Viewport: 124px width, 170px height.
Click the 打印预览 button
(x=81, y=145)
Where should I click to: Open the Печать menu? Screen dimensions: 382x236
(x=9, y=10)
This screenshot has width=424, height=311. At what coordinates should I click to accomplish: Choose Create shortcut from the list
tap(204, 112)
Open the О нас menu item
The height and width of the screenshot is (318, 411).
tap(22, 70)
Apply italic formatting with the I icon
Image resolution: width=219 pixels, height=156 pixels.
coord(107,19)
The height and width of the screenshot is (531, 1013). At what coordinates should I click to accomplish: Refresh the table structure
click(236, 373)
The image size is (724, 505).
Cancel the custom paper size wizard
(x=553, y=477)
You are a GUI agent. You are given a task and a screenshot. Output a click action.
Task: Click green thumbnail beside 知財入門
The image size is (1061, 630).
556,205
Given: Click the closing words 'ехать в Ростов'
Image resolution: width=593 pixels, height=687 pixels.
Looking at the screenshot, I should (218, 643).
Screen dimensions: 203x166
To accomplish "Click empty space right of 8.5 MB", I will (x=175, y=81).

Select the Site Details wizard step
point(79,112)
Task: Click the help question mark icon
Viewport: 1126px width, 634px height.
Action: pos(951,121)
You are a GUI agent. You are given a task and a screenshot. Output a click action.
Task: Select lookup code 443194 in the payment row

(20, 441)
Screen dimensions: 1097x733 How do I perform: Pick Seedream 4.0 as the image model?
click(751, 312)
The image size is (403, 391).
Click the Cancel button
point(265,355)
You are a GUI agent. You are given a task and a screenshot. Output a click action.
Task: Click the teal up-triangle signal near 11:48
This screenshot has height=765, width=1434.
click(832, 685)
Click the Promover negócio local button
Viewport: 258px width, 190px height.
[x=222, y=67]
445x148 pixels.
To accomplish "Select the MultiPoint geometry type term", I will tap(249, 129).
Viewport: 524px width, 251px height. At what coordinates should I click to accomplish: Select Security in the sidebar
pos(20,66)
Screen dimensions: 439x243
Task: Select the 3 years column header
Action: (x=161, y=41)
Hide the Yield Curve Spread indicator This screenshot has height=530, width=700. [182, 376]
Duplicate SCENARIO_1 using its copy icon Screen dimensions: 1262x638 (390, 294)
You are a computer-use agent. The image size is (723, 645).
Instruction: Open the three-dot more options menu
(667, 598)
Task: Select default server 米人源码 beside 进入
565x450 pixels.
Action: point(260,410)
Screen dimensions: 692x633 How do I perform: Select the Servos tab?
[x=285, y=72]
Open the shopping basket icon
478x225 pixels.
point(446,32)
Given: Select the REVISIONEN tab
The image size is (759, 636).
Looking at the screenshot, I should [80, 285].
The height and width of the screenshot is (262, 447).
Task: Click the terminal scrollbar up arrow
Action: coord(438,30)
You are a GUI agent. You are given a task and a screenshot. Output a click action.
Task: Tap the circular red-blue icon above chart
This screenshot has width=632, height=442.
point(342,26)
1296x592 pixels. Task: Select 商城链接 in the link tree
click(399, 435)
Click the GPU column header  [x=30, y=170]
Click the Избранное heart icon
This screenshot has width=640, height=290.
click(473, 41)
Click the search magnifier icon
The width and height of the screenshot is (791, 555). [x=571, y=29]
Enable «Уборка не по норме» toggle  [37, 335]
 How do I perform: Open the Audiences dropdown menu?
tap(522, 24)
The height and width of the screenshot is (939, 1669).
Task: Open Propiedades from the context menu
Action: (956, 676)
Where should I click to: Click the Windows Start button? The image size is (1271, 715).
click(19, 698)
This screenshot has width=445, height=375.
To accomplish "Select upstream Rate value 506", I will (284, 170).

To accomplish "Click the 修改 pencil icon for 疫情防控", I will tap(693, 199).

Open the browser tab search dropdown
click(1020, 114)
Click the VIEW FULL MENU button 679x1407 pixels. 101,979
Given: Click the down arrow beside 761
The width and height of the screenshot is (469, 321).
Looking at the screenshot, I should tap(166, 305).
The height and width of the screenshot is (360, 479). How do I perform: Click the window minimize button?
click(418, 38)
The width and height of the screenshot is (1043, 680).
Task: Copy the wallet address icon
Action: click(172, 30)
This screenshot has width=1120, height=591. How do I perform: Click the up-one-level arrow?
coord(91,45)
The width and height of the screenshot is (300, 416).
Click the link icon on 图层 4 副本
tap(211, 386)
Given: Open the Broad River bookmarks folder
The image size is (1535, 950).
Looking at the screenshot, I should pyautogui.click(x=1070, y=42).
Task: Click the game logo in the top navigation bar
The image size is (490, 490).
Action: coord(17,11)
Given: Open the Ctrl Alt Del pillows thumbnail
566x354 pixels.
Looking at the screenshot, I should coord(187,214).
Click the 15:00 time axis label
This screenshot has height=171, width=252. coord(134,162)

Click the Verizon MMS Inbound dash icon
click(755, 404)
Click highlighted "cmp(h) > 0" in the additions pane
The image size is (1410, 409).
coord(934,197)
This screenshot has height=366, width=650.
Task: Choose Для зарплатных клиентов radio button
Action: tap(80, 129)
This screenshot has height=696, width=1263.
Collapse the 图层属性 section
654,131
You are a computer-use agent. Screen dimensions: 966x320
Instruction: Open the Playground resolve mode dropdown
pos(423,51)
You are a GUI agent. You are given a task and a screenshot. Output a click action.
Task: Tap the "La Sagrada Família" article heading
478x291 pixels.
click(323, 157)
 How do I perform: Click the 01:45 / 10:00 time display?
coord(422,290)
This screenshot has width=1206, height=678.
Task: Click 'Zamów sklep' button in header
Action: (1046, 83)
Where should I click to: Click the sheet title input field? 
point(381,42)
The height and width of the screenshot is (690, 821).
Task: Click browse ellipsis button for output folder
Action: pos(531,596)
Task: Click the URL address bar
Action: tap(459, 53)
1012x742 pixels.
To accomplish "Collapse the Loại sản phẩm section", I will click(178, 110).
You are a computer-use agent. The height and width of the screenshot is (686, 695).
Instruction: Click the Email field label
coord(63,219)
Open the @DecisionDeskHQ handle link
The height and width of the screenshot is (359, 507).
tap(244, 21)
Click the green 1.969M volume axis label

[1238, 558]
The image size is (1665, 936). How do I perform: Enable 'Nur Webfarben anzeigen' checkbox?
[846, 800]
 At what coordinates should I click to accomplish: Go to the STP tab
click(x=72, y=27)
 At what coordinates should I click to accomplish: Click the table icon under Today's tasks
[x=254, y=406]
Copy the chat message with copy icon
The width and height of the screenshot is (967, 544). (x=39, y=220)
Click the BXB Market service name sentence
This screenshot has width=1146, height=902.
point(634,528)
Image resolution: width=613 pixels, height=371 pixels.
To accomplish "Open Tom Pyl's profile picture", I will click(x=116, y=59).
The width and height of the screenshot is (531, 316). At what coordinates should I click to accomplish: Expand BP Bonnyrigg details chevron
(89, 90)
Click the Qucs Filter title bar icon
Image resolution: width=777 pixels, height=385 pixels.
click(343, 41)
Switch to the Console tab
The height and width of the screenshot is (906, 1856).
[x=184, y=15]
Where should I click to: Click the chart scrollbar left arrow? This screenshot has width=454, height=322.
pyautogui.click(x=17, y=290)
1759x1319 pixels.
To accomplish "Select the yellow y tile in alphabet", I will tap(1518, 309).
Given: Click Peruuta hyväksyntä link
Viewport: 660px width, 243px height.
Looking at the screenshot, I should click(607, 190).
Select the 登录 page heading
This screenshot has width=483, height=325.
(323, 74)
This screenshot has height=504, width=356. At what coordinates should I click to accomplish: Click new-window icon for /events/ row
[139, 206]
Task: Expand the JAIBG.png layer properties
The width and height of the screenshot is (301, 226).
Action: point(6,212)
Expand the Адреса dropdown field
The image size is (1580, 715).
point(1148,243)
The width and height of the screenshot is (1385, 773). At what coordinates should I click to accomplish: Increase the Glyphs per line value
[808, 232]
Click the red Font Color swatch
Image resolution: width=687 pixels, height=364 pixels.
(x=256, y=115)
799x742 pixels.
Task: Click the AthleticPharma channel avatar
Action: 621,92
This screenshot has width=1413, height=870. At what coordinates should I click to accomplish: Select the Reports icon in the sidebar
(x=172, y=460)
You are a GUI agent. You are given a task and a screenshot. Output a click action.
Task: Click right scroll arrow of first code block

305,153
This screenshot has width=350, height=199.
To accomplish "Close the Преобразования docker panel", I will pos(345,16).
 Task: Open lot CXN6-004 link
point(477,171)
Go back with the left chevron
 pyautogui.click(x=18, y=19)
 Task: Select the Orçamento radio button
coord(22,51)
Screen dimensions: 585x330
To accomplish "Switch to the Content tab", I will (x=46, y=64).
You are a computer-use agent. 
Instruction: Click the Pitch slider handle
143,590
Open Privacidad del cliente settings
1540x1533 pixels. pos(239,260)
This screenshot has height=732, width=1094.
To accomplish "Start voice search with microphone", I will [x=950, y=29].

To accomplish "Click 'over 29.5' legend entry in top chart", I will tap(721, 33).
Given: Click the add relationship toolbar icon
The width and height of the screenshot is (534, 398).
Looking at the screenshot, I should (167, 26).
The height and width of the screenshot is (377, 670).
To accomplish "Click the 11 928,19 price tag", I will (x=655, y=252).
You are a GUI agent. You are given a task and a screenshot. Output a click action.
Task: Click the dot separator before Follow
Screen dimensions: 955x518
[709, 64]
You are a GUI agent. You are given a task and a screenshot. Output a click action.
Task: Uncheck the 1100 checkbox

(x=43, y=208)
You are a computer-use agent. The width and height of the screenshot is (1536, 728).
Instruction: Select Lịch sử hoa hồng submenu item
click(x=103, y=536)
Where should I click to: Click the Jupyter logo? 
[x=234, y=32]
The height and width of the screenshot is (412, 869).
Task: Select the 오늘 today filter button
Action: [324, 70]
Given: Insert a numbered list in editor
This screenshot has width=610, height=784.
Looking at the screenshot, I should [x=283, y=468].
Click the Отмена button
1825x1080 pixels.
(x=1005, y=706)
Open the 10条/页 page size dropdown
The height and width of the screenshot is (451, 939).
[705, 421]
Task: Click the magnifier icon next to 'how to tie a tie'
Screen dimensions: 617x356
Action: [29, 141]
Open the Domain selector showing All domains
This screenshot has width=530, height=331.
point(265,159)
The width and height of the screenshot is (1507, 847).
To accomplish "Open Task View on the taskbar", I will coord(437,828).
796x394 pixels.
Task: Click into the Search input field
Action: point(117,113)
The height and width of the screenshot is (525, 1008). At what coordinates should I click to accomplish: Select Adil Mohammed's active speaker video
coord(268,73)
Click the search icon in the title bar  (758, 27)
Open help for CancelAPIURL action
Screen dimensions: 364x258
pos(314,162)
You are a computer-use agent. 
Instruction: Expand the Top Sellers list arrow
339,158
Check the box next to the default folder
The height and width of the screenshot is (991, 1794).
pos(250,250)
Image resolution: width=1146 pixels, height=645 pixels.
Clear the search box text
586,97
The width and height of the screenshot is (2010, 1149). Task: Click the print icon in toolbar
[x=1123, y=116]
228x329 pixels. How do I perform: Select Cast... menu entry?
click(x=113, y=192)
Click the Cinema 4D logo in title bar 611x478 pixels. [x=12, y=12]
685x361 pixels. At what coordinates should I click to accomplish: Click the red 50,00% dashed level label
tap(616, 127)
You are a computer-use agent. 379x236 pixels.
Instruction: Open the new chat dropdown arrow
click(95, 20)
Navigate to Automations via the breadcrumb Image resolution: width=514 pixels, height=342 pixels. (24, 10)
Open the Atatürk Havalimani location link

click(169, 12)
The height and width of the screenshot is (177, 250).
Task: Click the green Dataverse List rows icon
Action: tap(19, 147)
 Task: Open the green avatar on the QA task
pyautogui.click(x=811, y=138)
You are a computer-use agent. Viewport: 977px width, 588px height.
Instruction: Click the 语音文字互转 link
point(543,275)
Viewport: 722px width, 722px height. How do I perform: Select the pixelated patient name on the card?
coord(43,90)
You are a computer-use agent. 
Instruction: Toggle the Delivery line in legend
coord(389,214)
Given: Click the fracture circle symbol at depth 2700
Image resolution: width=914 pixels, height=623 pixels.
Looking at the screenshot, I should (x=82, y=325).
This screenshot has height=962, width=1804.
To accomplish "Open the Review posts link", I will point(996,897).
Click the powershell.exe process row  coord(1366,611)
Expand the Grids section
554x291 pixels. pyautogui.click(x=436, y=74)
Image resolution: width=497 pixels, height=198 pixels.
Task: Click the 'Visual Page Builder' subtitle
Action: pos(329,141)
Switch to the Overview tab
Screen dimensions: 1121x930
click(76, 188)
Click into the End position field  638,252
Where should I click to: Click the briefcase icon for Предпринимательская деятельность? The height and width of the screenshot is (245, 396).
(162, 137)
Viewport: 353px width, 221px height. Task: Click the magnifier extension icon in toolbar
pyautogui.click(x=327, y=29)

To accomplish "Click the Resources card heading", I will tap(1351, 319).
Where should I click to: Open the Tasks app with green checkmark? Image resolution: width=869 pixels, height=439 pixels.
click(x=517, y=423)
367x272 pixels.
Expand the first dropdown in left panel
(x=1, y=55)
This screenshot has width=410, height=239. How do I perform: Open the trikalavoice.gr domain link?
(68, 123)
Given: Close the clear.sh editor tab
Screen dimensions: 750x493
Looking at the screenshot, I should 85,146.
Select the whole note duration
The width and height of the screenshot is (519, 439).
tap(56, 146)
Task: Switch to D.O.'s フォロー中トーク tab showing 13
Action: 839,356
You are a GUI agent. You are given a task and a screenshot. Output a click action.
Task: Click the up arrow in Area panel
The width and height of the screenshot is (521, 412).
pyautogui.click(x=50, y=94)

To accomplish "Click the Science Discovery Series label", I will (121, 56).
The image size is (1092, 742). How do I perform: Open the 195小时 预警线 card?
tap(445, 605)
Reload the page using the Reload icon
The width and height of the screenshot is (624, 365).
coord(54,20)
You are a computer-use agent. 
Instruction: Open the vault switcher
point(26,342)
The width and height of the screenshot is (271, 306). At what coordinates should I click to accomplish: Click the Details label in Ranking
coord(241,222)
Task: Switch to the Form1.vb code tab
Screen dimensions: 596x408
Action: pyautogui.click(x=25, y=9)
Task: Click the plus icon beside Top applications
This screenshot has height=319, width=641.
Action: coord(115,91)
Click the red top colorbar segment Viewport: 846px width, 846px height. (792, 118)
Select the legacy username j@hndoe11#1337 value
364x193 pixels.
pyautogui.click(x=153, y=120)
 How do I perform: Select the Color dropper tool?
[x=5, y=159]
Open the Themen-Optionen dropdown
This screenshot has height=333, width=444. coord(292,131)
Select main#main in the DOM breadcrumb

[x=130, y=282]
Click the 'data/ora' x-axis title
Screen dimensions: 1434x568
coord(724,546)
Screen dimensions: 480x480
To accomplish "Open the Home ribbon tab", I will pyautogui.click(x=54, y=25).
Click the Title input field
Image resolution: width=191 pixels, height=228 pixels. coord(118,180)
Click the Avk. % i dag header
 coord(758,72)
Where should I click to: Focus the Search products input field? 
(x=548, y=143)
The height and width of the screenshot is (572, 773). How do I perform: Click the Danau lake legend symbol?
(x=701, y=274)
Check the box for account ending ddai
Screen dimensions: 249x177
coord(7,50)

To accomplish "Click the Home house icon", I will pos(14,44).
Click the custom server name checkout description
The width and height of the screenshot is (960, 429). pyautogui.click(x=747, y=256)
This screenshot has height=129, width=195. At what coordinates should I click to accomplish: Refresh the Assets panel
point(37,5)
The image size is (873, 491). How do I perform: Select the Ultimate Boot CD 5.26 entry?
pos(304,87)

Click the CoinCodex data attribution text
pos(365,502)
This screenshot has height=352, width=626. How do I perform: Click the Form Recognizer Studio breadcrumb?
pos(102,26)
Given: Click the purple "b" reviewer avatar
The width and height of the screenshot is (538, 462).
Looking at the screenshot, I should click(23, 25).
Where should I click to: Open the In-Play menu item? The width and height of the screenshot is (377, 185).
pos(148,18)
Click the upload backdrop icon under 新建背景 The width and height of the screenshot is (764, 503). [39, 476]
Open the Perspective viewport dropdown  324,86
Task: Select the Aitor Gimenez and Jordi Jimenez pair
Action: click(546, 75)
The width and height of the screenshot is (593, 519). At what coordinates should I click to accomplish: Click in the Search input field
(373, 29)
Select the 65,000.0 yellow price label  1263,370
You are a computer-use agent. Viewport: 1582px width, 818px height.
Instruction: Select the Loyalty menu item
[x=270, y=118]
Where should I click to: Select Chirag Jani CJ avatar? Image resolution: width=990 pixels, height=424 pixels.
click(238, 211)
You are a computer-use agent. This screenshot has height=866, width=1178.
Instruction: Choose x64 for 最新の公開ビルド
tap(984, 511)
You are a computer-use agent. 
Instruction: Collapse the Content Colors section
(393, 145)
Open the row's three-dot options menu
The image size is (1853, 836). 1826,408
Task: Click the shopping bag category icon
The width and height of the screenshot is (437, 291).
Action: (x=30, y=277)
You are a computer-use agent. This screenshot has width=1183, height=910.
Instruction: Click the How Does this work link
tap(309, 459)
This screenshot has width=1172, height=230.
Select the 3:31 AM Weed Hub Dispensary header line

--- --- ---

Exercise details — Pull out every line in the lines above that contains the string "wizard".

Solved exercise —
Cancel the custom paper size wizard
Select the Site Details wizard step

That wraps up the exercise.